Directions for this task ::
In the listing that follows, locate the line containing "February 2025 (50, 1612)" and the line containing "June 2023 (44, 1823)". Retype exactly those two lines and every line between them, and nothing more.

Provided records ::
- - - - - - -
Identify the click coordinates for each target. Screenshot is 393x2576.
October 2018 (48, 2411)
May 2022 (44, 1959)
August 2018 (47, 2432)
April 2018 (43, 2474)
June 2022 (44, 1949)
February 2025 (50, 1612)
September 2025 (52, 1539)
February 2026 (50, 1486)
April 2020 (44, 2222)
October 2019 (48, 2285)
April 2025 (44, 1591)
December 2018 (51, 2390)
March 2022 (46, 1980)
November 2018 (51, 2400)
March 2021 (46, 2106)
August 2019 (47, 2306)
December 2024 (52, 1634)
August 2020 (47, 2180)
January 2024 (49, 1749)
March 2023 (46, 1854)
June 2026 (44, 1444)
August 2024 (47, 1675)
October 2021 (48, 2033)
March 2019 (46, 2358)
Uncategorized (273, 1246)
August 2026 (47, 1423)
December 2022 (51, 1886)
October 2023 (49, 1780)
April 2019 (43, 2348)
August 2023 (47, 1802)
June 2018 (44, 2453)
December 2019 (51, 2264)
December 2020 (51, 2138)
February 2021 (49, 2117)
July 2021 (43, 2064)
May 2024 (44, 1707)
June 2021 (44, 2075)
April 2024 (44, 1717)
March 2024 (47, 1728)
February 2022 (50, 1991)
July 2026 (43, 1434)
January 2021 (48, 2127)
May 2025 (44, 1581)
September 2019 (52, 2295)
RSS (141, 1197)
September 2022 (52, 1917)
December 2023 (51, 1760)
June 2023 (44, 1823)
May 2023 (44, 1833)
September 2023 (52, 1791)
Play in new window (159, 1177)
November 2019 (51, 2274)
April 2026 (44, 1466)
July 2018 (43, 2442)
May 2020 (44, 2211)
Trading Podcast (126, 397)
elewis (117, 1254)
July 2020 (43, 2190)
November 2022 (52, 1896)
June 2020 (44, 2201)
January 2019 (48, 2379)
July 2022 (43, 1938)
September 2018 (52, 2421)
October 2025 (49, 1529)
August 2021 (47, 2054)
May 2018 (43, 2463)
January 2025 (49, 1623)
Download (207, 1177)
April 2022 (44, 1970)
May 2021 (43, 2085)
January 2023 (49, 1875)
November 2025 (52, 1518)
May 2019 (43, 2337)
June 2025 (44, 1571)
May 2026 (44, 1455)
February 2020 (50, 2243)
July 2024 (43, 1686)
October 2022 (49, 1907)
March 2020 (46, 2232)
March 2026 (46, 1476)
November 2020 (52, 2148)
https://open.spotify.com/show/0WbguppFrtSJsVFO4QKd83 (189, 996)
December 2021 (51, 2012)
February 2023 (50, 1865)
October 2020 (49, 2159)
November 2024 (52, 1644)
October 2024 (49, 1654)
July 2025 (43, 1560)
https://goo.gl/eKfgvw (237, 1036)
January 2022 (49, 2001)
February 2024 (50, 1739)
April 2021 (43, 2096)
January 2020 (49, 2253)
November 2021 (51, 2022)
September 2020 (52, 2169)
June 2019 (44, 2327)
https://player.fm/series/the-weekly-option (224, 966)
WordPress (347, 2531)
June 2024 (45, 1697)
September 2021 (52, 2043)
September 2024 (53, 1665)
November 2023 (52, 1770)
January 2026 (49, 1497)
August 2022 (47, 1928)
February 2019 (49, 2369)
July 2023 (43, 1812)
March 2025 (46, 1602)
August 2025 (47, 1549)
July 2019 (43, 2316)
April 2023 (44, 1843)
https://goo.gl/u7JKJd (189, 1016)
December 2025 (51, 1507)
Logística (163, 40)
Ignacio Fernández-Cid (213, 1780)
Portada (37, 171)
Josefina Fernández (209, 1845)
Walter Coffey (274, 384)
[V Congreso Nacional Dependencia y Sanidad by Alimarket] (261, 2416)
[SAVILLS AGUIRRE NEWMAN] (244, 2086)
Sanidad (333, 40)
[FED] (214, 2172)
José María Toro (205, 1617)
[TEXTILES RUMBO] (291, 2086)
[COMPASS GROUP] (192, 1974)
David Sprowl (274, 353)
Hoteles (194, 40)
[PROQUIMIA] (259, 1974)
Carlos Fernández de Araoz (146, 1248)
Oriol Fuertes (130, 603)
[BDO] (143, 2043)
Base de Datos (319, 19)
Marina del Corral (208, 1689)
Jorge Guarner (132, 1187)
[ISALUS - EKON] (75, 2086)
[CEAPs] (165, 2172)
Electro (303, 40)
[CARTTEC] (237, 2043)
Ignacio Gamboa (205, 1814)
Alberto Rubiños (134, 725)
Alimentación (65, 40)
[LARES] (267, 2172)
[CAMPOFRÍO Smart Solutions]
- - - - - - -
Worked solution ::
February 2025 (50, 1612)
September 2025 (52, 1539)
February 2026 (50, 1486)
April 2020 (44, 2222)
October 2019 (48, 2285)
April 2025 (44, 1591)
December 2018 (51, 2390)
March 2022 (46, 1980)
November 2018 (51, 2400)
March 2021 (46, 2106)
August 2019 (47, 2306)
December 2024 (52, 1634)
August 2020 (47, 2180)
January 2024 (49, 1749)
March 2023 (46, 1854)
June 2026 (44, 1444)
August 2024 (47, 1675)
October 2021 (48, 2033)
March 2019 (46, 2358)
Uncategorized (273, 1246)
August 2026 (47, 1423)
December 2022 (51, 1886)
October 2023 (49, 1780)
April 2019 (43, 2348)
August 2023 (47, 1802)
June 2018 (44, 2453)
December 2019 (51, 2264)
December 2020 (51, 2138)
February 2021 (49, 2117)
July 2021 (43, 2064)
May 2024 (44, 1707)
June 2021 (44, 2075)
April 2024 (44, 1717)
March 2024 (47, 1728)
February 2022 (50, 1991)
July 2026 (43, 1434)
January 2021 (48, 2127)
May 2025 (44, 1581)
September 2019 (52, 2295)
RSS (141, 1197)
September 2022 (52, 1917)
December 2023 (51, 1760)
June 2023 (44, 1823)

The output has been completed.